# [INSTRUCTIONS FOR THE TASK]
Write out the data word for word, beginning at the line that contains "Open the Companies filter pill" and stopping after the line that contains "Where should I", leaving the pictures out of your answer.

# [RECORDS FOR PROCESSING]
* Begin *

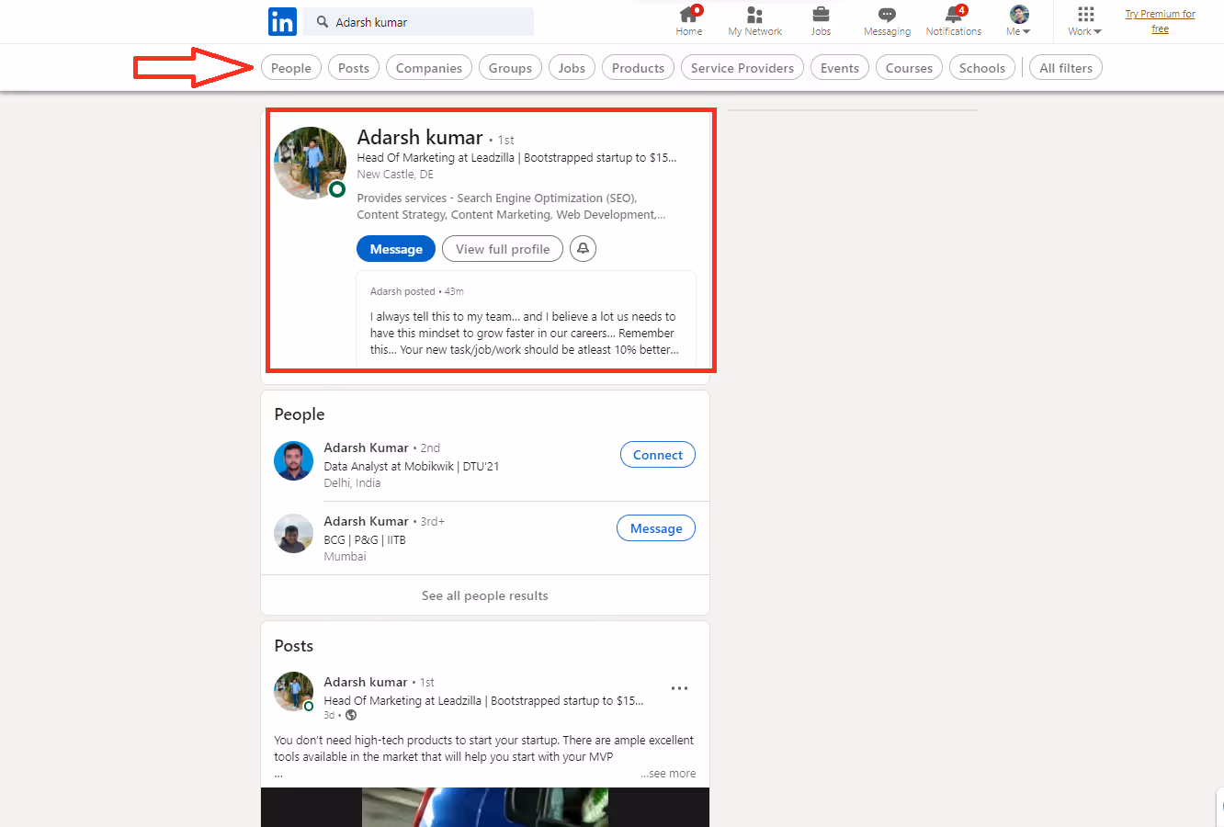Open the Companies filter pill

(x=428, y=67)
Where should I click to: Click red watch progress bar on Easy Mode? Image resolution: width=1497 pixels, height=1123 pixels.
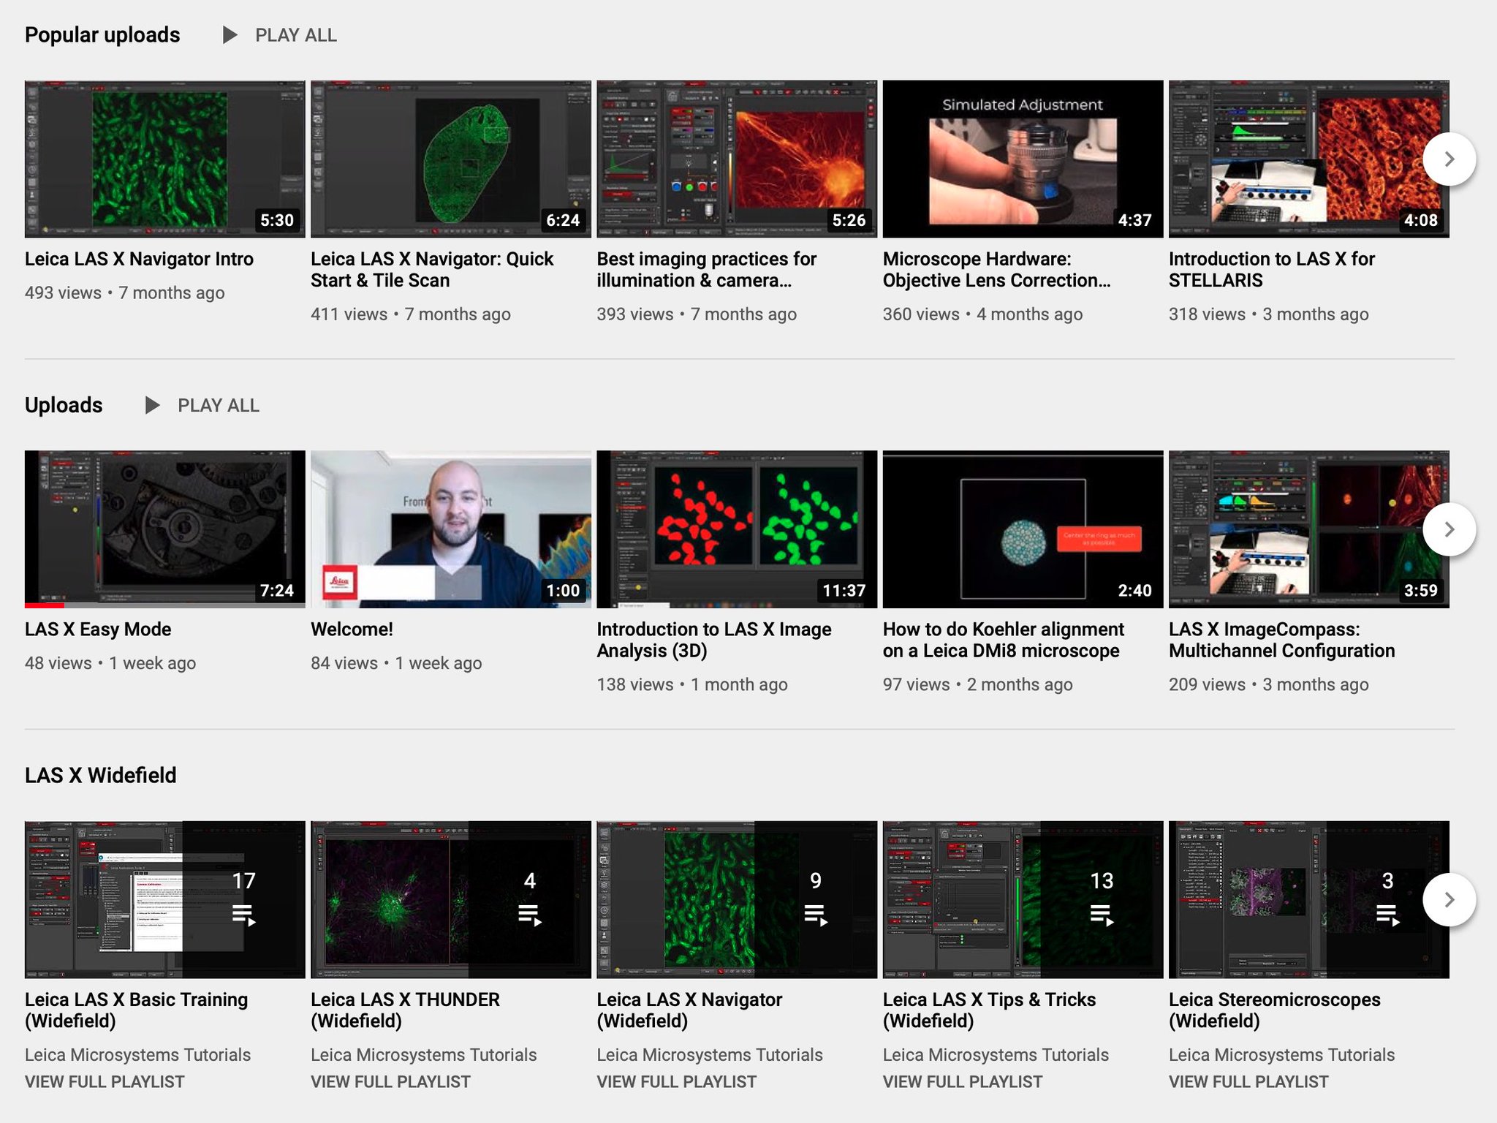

* End *
* Begin *

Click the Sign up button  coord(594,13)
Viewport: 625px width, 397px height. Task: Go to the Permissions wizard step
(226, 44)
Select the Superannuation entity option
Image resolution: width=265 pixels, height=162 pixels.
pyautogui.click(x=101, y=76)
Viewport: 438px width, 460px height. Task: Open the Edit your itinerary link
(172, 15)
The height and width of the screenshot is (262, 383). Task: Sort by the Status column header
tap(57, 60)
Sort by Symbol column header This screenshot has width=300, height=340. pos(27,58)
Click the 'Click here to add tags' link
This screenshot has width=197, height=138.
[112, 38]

* End *

# [TASK OUTPUT]
Open the Companies filter pill

(x=428, y=67)
Where should I click to: Click red watch progress bar on Easy Mode? Image resolution: width=1497 pixels, height=1123 pixels.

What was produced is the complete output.